* Esercizi proposti:
A) Estrai dal brano su videogiochi e formazione il passo che va da "Si tratta quindi" fino a "formatori in genere." compreso.
B) Riassumi in due frasi il brano su videogiochi e formazione.

Un tema su cui esiste una vasta bibliografia e molti dati sperimentali,
senza che si sia raggiunta una conclusione paradigmatica. Perciò il
lavoro sperimentale nel campo ha bisogno di corroborare una linea di
interpretazione moltiplicando le esperienze e di costruire modelli di
sperimentazione, testabili in diversi ambienti, come questo. L’ampia
documentazione e argomentazione è nel CdROM. Videogiochi e formazione
Il tema specifico della ricerca richiede necessariamente una
valutazione del problema se la formazione ordinaria possa inserire nei
suoi progetti il tema del gioco e del videogioco in particolare - e
delle modalità di questo possibile inserimento. Giuseppe Acone
introduce il discorso tracciando la linea di quella che è già una
tradizione del ‘900: la considerazione della centralità del gioco
nell’orizzonte educativo. Ricorda le tappe centrali della ricerca
pedagogica sul campo: fornisce così utili strumenti di ricerca per chi
voglia ricordare i capisaldi della storia del gioco nella pedagogia. Ma
il gioco non trascorre senza mutare nel videogioco: Floriana Falcinelli
affronta direttamente il problema, cosciente della difficoltà di
un’adozione che vada a danno dei giochi tradizionali: sia per
caratteristiche che i giochi digitali difficilmente possono
riassorbire, sia per la bassa qualità della gran parte dei giochi, che
pure sono coinvolgenti e rischiano di attrarre in una distrazione
superficiale. I giochi digitali hanno però caratteristiche positive che
vanno notate e testate, costituendo una ulteriore proposta educativa.
Si tratta quindi di conoscere i giochi digitali e interrogarsi su
problemi determinati, lo fa Marinella Attinà dando linee di una
classificazione possibile: la vasta produzione rende sempre più
necessario un resoconto caso per caso, che cominci a formare una
biblio-ludo-grafia consigliabile a genitori e formatori in genere.

(Righe sulla posizione dei bersagli)
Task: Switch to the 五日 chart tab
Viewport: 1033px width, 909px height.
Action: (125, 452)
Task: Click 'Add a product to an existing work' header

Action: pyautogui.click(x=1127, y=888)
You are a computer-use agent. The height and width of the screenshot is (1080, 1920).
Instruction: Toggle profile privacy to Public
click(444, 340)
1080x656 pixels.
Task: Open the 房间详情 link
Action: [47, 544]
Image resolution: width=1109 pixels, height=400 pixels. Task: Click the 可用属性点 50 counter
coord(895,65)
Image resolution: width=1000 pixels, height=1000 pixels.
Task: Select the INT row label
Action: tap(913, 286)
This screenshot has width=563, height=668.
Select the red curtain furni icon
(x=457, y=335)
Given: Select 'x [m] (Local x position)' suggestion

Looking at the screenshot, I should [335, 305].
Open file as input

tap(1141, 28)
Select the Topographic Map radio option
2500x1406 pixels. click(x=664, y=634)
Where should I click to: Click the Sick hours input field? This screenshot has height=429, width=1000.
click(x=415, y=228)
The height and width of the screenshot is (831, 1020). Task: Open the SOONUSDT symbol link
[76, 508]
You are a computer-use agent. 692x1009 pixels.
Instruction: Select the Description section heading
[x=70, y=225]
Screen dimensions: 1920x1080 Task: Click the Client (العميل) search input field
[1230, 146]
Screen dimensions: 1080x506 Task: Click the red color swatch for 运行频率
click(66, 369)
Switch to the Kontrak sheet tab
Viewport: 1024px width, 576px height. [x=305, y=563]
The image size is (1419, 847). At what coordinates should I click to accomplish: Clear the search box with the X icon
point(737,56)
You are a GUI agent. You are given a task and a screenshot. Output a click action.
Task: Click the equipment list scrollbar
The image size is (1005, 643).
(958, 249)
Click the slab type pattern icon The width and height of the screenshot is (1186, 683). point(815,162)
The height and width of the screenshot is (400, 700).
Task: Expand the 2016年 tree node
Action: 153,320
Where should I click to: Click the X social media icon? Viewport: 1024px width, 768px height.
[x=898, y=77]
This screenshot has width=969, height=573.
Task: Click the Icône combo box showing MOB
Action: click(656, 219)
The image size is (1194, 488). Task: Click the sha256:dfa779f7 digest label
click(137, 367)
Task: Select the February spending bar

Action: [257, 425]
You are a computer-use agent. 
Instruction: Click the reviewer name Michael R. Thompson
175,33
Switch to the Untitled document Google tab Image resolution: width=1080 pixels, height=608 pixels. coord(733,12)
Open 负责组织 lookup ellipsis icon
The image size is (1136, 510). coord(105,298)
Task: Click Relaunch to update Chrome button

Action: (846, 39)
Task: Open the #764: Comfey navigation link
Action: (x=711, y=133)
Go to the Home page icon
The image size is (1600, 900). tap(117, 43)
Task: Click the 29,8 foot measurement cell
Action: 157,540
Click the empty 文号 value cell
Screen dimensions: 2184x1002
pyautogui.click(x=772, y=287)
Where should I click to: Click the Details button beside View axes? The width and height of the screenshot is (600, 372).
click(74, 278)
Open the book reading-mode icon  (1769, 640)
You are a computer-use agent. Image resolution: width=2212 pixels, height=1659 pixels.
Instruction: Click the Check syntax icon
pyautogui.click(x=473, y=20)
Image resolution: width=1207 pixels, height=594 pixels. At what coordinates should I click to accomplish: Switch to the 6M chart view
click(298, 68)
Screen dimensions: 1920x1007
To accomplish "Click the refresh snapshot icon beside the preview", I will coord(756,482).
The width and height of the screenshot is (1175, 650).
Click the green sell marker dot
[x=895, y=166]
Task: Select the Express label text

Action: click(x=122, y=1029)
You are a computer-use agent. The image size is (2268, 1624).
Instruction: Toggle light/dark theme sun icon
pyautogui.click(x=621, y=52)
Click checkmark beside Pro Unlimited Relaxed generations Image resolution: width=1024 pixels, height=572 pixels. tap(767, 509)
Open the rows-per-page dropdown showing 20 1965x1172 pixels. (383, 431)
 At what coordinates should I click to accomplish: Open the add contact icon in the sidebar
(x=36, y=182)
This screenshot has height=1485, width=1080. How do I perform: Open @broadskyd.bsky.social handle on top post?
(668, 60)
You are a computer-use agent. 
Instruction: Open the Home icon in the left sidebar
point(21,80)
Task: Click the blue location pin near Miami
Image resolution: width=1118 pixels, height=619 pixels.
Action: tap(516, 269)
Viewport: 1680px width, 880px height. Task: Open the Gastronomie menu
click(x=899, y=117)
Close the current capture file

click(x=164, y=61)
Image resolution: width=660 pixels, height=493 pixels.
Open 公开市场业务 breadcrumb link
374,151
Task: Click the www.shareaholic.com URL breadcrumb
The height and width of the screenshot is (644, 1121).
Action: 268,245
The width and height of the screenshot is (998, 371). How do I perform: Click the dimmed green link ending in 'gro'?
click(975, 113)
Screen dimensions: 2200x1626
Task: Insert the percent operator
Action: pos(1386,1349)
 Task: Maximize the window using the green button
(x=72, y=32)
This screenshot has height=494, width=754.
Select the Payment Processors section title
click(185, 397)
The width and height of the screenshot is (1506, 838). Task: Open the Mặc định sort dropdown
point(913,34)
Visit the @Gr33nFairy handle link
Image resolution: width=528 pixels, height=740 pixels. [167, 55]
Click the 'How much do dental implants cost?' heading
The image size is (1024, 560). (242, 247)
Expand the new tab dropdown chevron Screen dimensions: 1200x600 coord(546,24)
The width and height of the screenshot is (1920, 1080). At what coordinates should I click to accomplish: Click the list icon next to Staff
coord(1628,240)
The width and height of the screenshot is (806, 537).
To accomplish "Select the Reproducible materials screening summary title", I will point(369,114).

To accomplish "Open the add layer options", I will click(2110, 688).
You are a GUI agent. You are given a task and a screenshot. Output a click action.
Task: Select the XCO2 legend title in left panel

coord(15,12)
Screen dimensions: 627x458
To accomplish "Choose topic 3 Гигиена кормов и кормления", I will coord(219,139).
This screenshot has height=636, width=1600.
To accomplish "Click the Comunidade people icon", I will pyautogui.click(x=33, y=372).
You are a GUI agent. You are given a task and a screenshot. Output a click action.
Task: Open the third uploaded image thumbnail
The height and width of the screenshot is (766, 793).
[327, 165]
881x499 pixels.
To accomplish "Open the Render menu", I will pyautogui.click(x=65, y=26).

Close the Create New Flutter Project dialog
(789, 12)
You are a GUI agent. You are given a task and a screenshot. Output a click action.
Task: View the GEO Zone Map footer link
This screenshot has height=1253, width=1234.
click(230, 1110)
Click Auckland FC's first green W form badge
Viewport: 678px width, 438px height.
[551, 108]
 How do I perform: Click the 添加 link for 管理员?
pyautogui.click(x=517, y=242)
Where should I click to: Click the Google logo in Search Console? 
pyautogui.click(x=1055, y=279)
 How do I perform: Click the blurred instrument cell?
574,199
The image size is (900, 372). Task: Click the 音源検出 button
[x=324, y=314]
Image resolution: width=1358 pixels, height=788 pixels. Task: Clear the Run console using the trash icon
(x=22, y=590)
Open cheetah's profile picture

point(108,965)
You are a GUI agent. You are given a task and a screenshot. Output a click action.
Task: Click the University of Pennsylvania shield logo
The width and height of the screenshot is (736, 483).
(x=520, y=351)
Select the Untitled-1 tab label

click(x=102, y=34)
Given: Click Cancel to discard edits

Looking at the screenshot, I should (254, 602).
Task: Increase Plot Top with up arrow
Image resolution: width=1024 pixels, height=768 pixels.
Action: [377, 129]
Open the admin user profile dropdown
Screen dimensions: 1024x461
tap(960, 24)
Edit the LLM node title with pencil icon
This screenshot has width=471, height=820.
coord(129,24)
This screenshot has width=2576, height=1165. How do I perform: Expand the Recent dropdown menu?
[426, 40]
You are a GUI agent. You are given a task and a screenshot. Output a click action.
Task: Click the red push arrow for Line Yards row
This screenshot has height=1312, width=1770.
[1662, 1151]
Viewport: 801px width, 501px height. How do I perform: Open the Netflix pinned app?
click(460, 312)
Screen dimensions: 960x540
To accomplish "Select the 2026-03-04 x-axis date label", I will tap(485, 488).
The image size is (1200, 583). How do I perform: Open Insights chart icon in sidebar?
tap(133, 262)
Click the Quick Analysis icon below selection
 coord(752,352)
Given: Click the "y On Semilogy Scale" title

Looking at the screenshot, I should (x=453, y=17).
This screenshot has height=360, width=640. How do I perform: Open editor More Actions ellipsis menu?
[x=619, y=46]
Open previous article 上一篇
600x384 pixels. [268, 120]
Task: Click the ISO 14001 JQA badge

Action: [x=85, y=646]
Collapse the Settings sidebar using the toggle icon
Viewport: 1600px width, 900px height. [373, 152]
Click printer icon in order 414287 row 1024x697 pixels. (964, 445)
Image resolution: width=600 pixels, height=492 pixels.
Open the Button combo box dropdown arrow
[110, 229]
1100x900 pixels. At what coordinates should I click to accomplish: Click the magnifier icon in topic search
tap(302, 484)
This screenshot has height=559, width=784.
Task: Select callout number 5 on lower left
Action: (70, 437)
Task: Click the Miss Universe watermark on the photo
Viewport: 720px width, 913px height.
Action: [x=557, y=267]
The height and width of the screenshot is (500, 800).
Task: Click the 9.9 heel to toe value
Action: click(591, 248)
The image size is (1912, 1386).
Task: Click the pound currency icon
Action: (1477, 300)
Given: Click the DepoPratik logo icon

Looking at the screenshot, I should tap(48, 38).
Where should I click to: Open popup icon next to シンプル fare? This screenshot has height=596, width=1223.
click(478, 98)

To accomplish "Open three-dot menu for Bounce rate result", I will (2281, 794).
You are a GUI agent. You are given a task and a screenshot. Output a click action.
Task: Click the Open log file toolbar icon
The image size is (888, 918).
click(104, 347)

* Risposte:
A)
Si tratta quindi di conoscere i giochi digitali e interrogarsi su
problemi determinati, lo fa Marinella Attinà dando linee di una
classificazione possibile: la vasta produzione rende sempre più
necessario un resoconto caso per caso, che cominci a formare una
biblio-ludo-grafia consigliabile a genitori e formatori in genere.

B) La ricerca richiede di valutare se la formazione ordinaria possa inserire nei suoi progetti il gioco, e in particolare il videogioco, e con quali modalità; Giuseppe Acone introduce il discorso richiamando la tradizione novecentesca della centralità del gioco nell'orizzonte educativo. Floriana Falcinelli affronta il rischio che i giochi digitali vadano a danno di quelli tradizionali, pur riconoscendone caratteristiche positive da testare, mentre Marinella Attinà propone linee di una loro classificazione utile a una biblio-ludo-grafia per genitori e formatori.